These statements add up to an important conclusion that has received too little attention: Many of the nation's top economists believe the deficit spending Washington is rushing to enact simply will not work. Instead of proving to be a potent stimulus, the legislation could prove to be a mild depressant.

Remember, the stimulus cash has to come from somewhere. If taxes are raised, people will be poorer. If the money is borrowed, it must be paid back with interest, and anyone lending to the U.S. Treasury has less to spend on other items. As in other parts of life, there's no free lunch.


It was interesting to see them use the same expression as I did recently: There's no free lunch. An inherently conservative belief.

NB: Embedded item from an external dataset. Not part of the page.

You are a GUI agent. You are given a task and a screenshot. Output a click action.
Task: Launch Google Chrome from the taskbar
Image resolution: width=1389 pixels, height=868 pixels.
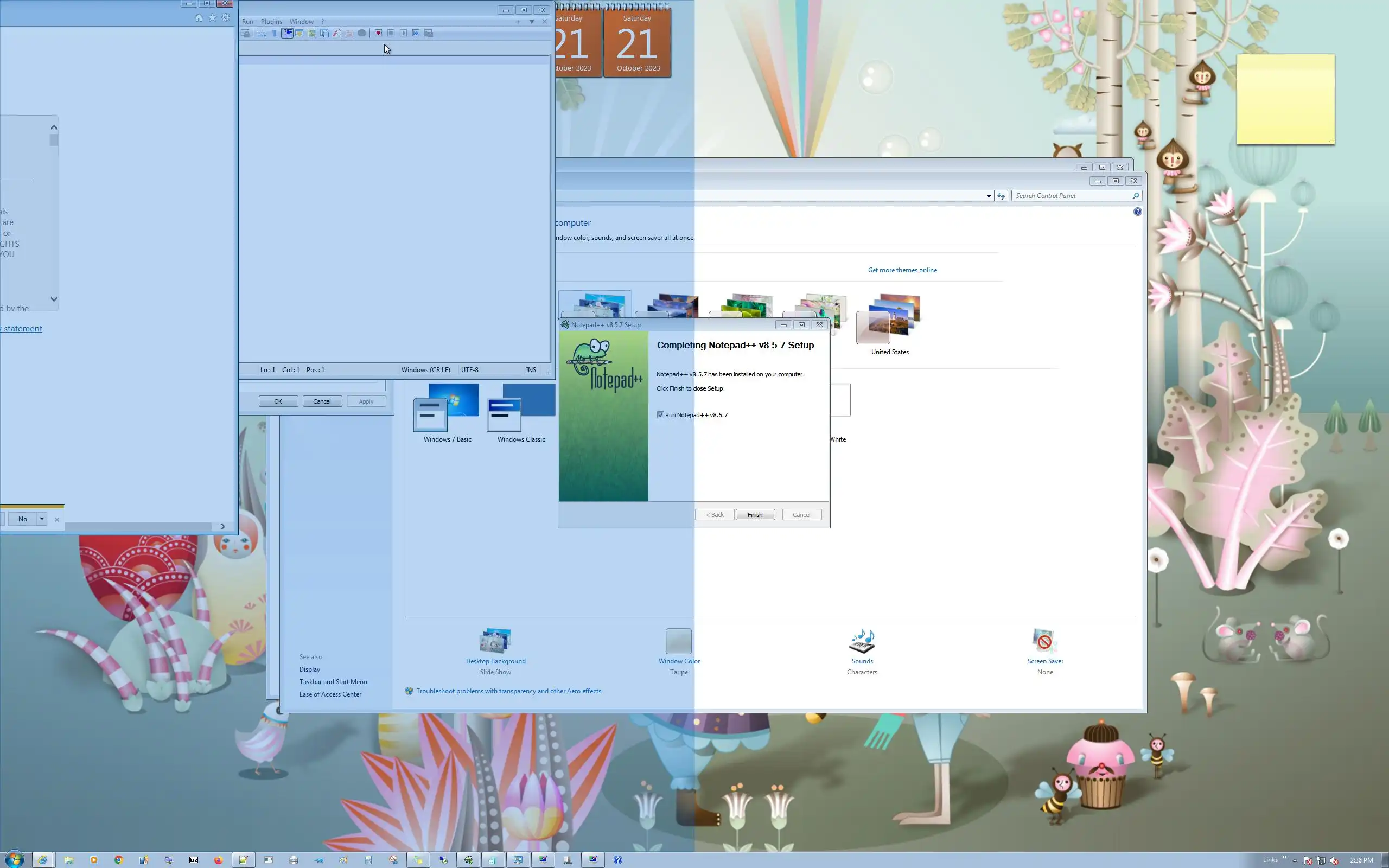coord(118,859)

Don Boudreaux, the chairman of the economics department at George Mason University and contributor to CafeHayek.com, pointed out in an interview this week that economists still agree on many topics, such as the benefits of free trade and the harmful effects of price controls.

"Keynesianism was in fact not a good theory," Boudreaux says, referring to the theories of the late economist John Maynard Keynes that encourage government spending. "In the profession, Keynesianism was almost dead until the past few months. It was never dead in the popular mind. It's a flat Earth kind of theory. People look out and see the Earth looks flat, so it must be flat. By and large, macroeconomists rejected at least the standard Keynesian line. Now it's back and that's a real mystery."


The above two paragraphs are a refutation of Keynesian theory. As I wrote in a previous article, Keynesianism is essentially the idea that you can borrow and spend your way out of a recession. But the evidence available suggests it doesn't work. And the economist above says as much.

However, it's not really a mystery why Keynesian theory is back. It's back because the Democrats are back.

Update 2/9/2009: The CBO also suggested the stimulus plan could result in a long-term decrease in the economic output of the U.S., and that it was anticipating the recession would end in 2009 even without the stimulus package.